- **ASSIGNMENT**: Print exactly what appears from the line containing "The width and" through the final line of the data below, pictures excluded.

- **DATA SUPPLIED**:
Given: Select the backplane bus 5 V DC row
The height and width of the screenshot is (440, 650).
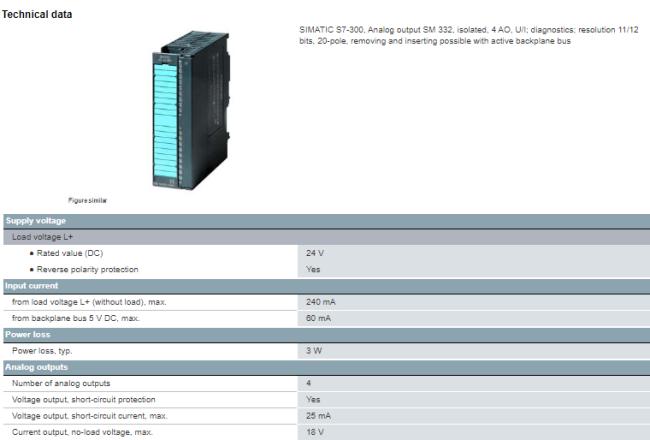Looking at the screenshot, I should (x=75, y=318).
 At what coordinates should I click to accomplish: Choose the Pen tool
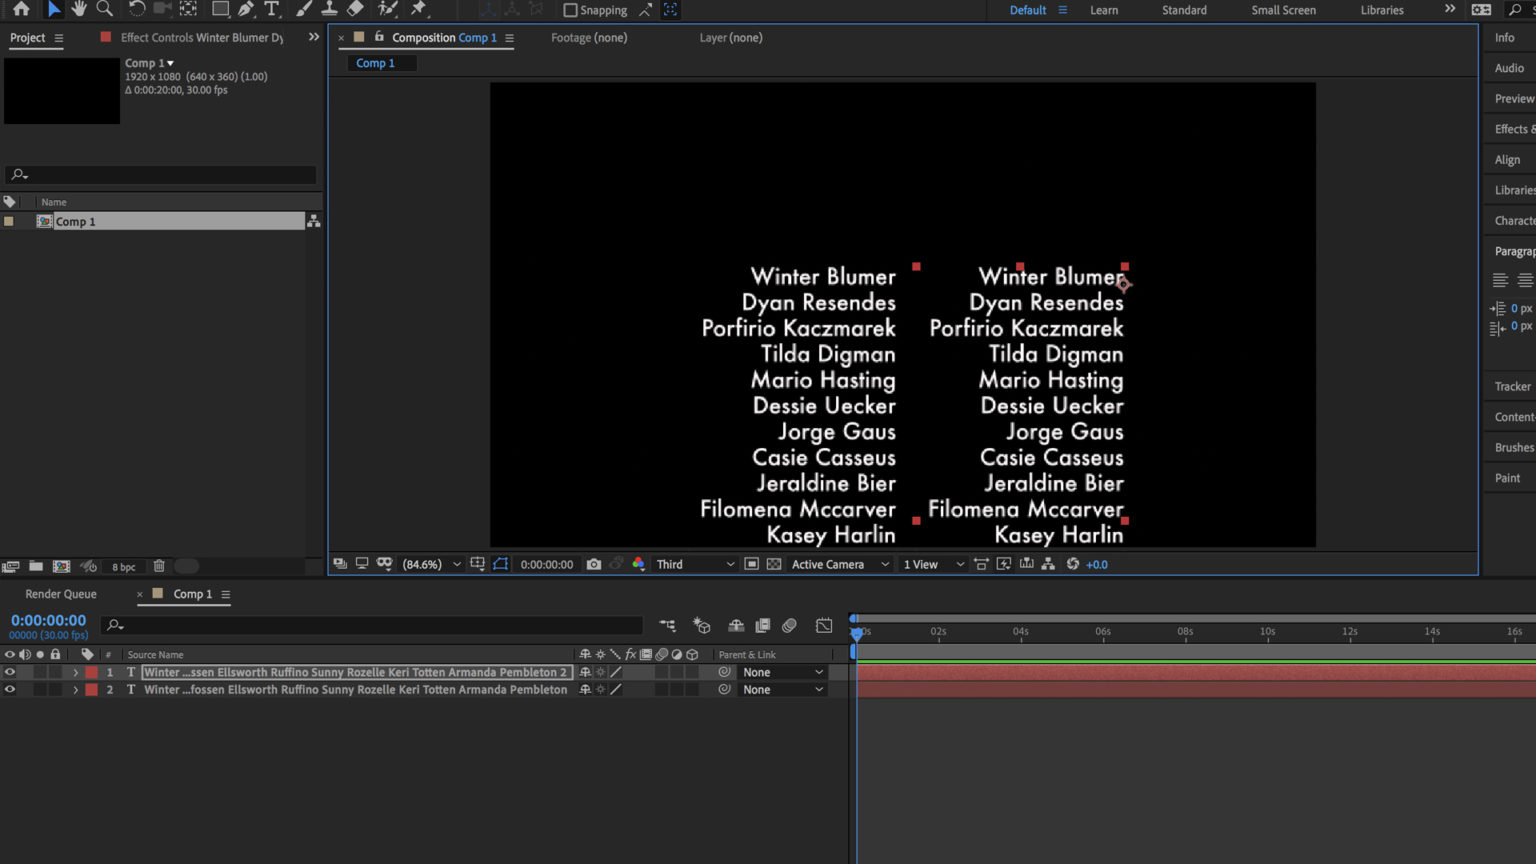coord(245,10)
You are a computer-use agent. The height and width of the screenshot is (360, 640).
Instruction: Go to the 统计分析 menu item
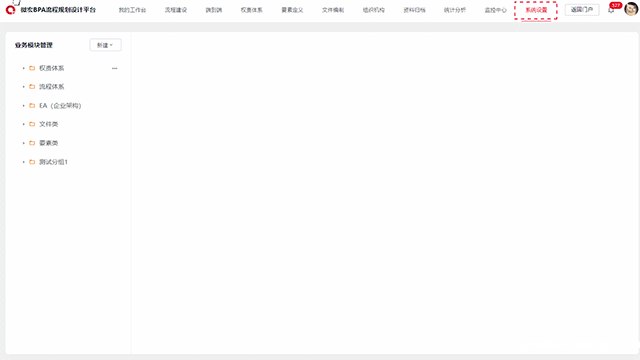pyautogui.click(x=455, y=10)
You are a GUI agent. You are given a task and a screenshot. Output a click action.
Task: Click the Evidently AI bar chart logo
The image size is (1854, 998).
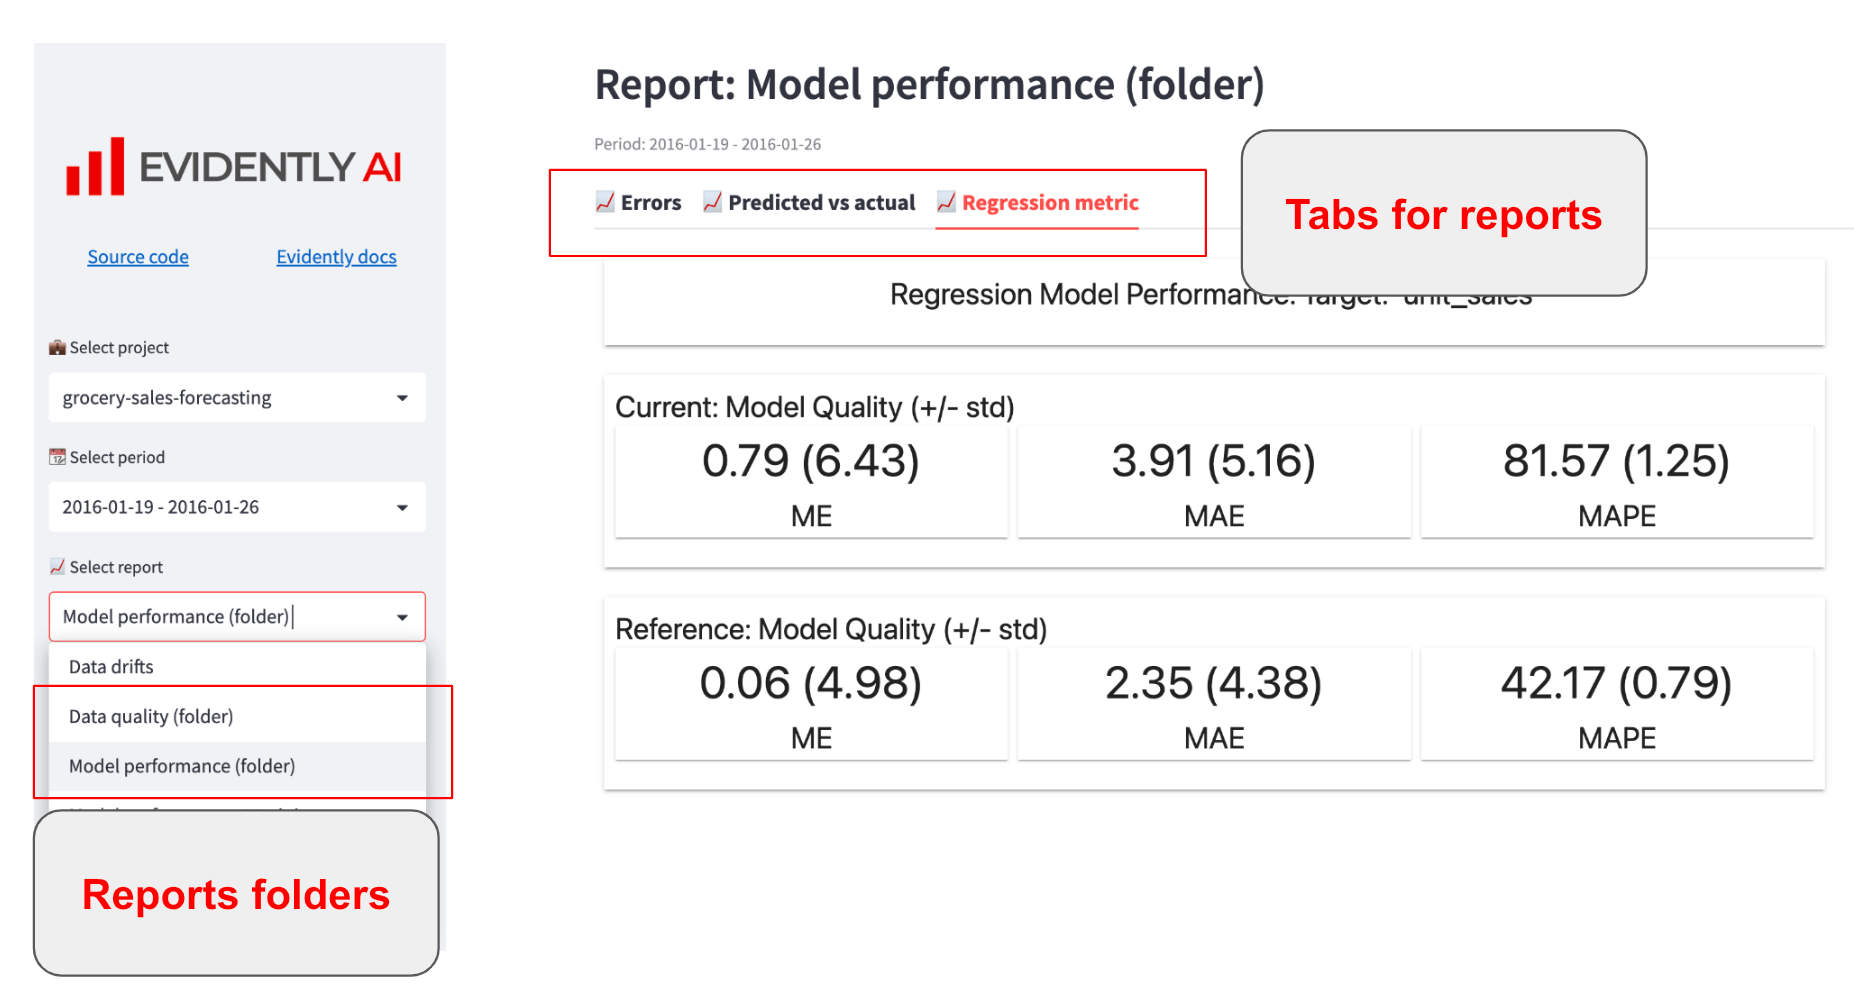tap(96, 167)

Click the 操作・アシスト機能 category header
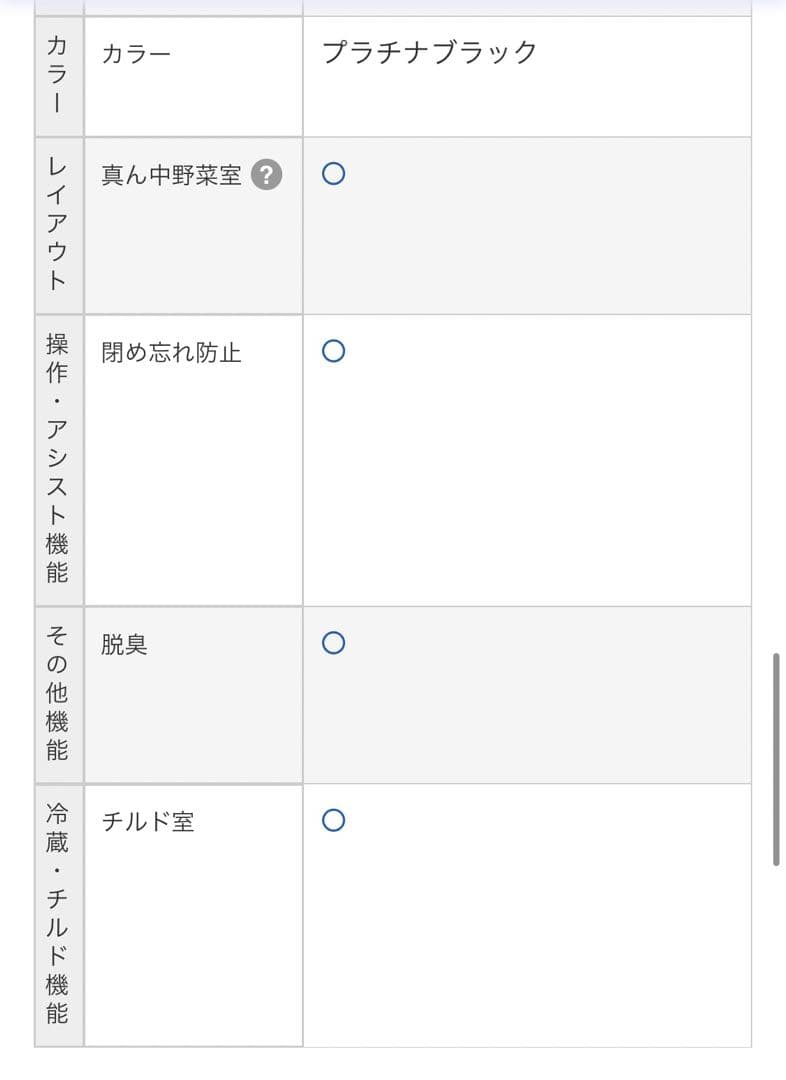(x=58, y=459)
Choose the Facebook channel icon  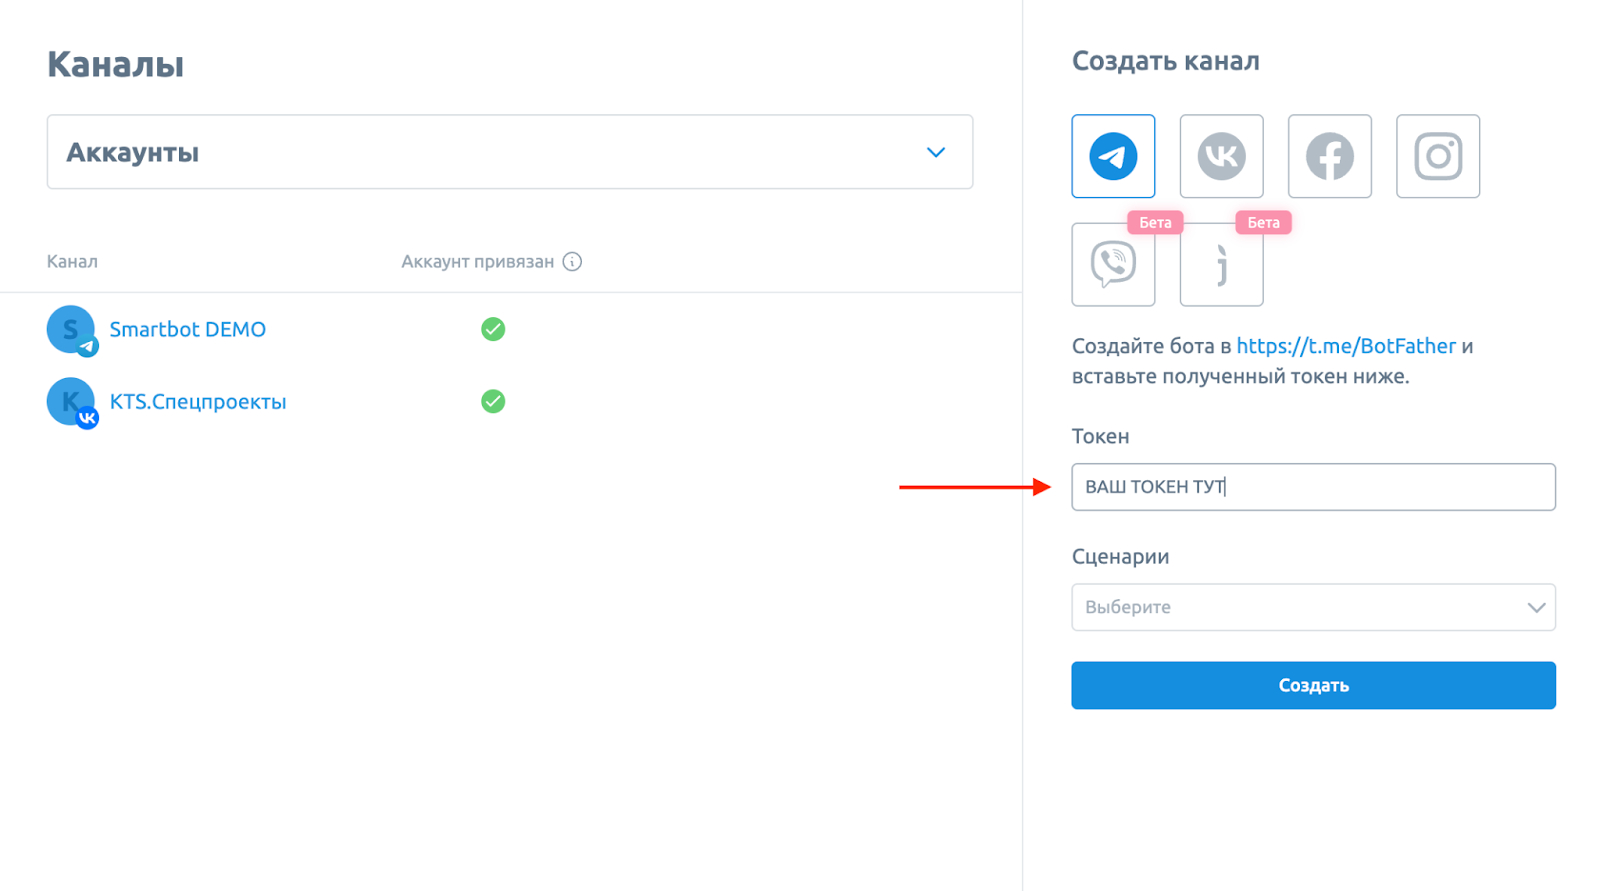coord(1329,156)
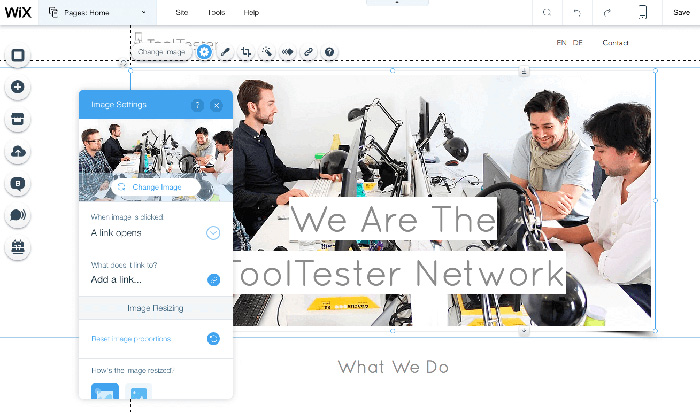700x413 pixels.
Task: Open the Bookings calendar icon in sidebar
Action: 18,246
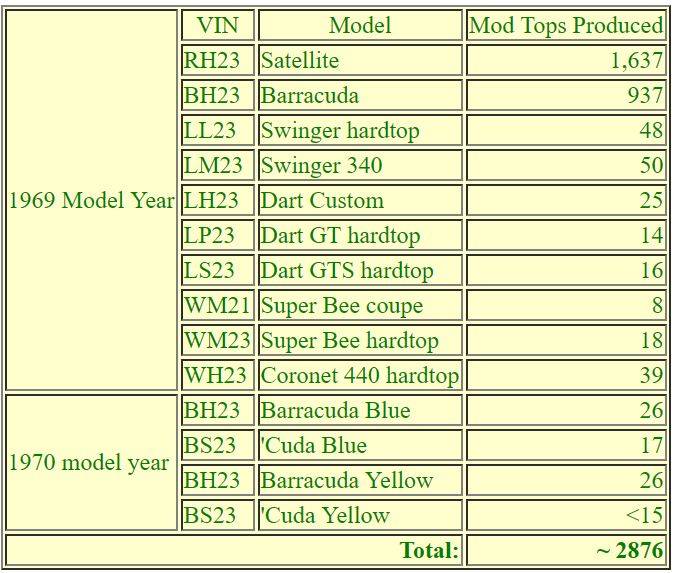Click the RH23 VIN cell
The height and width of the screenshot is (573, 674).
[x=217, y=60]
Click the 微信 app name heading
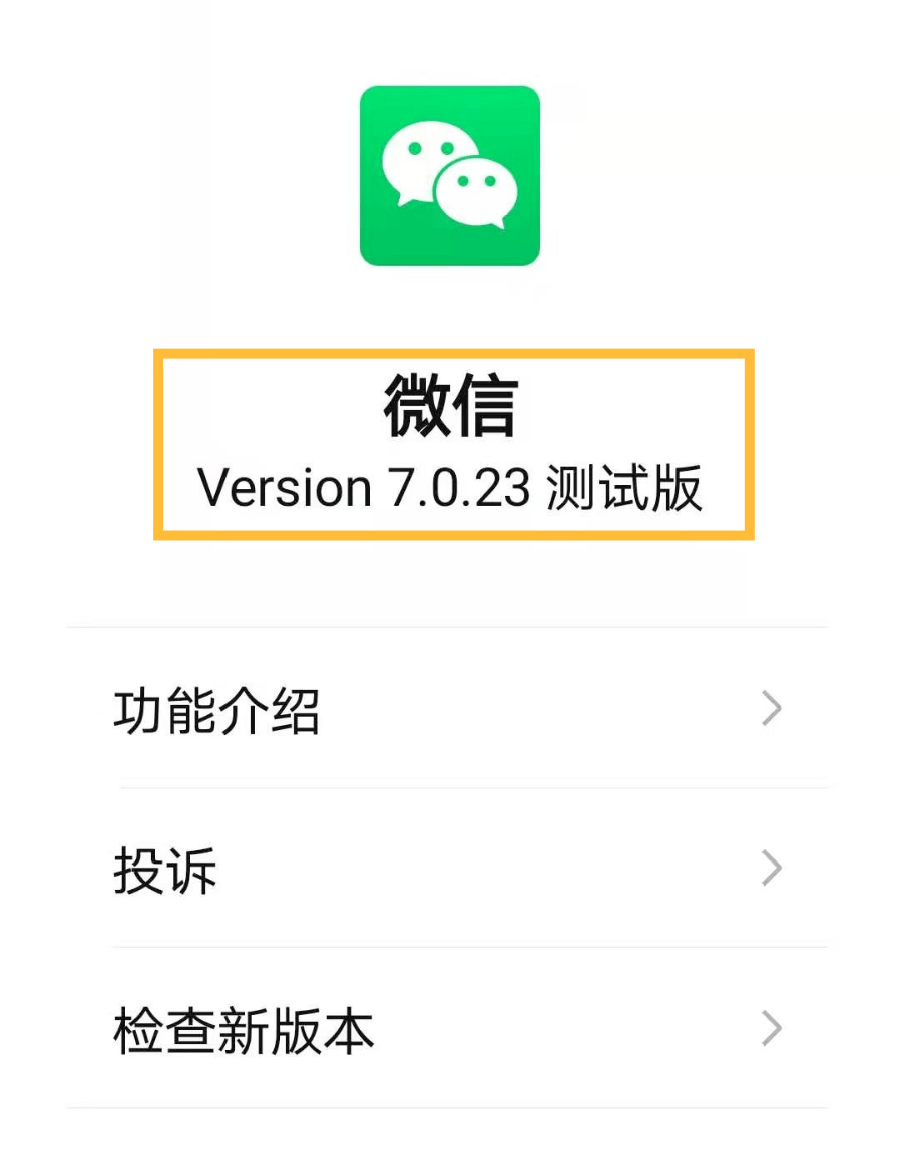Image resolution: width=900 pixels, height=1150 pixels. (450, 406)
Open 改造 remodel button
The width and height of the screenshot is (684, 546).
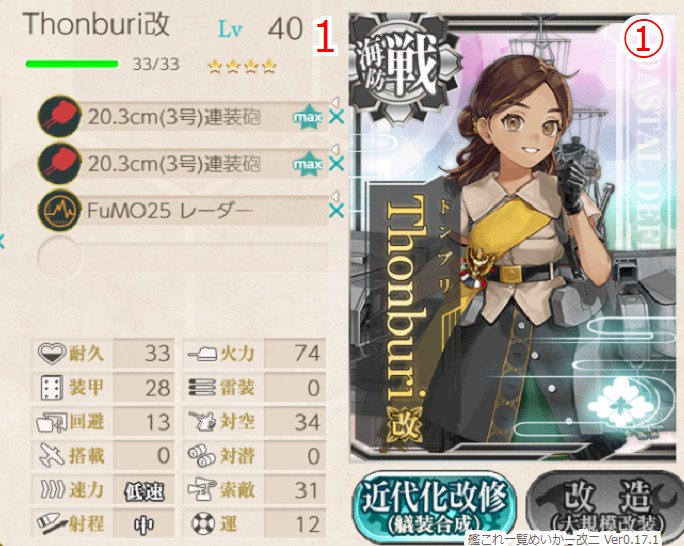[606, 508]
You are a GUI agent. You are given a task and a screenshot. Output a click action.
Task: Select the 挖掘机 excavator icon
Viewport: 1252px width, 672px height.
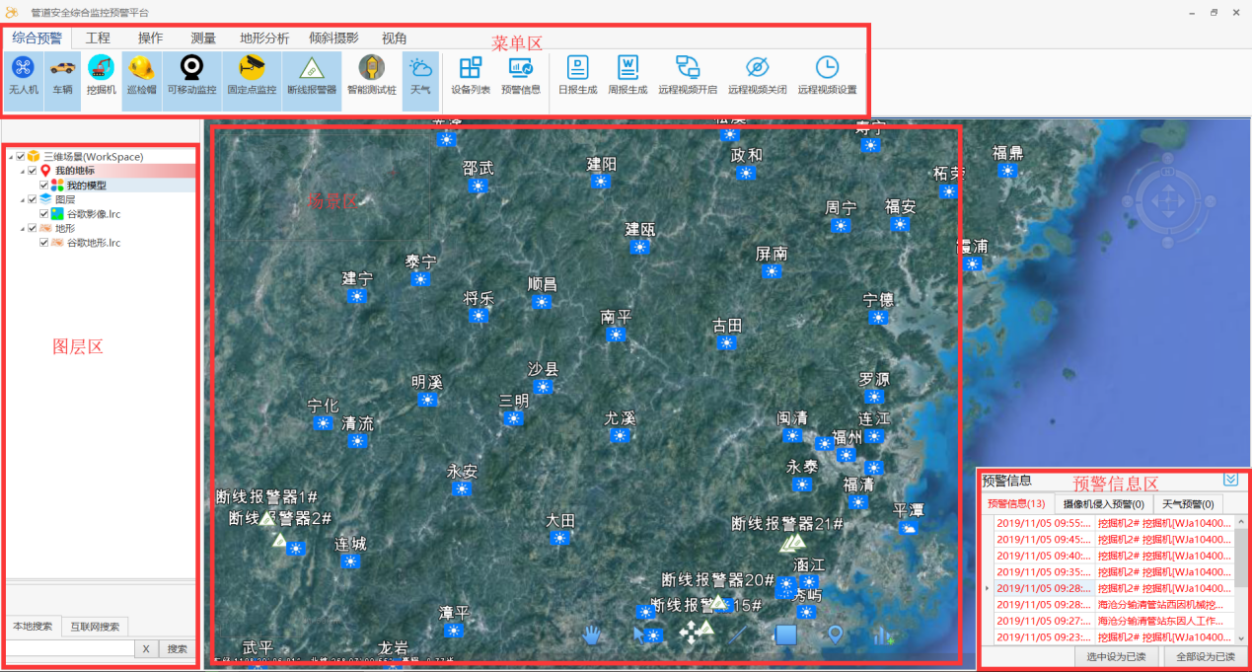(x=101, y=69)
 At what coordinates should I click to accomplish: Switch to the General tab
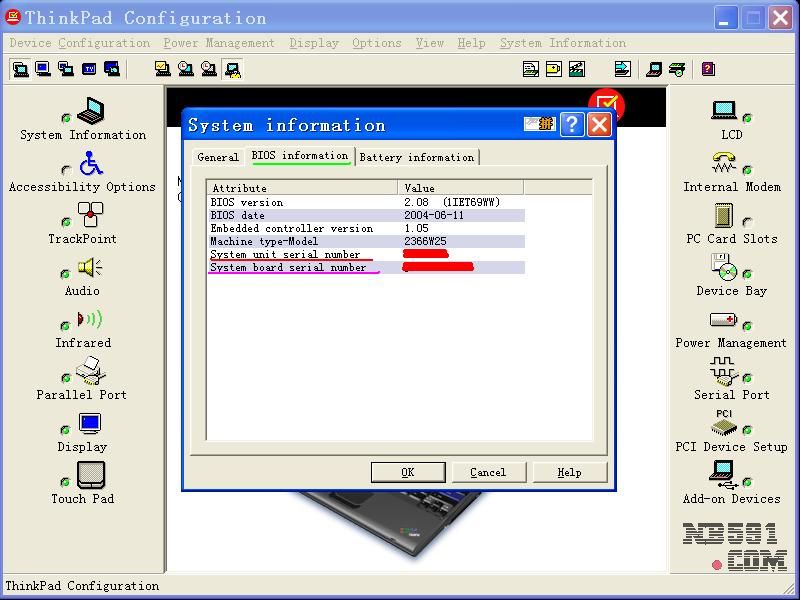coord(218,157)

- **SOLUTION TO THIS PROBLEM**:
The width and height of the screenshot is (684, 546).
[606, 508]
You are a GUI agent. You are given a task and a screenshot. Output a click action.
Task: Select the 挖掘机 excavator icon
Viewport: 1252px width, 672px height.
(x=101, y=69)
 At what coordinates should I click to accomplish: Switch to the General tab
coord(218,157)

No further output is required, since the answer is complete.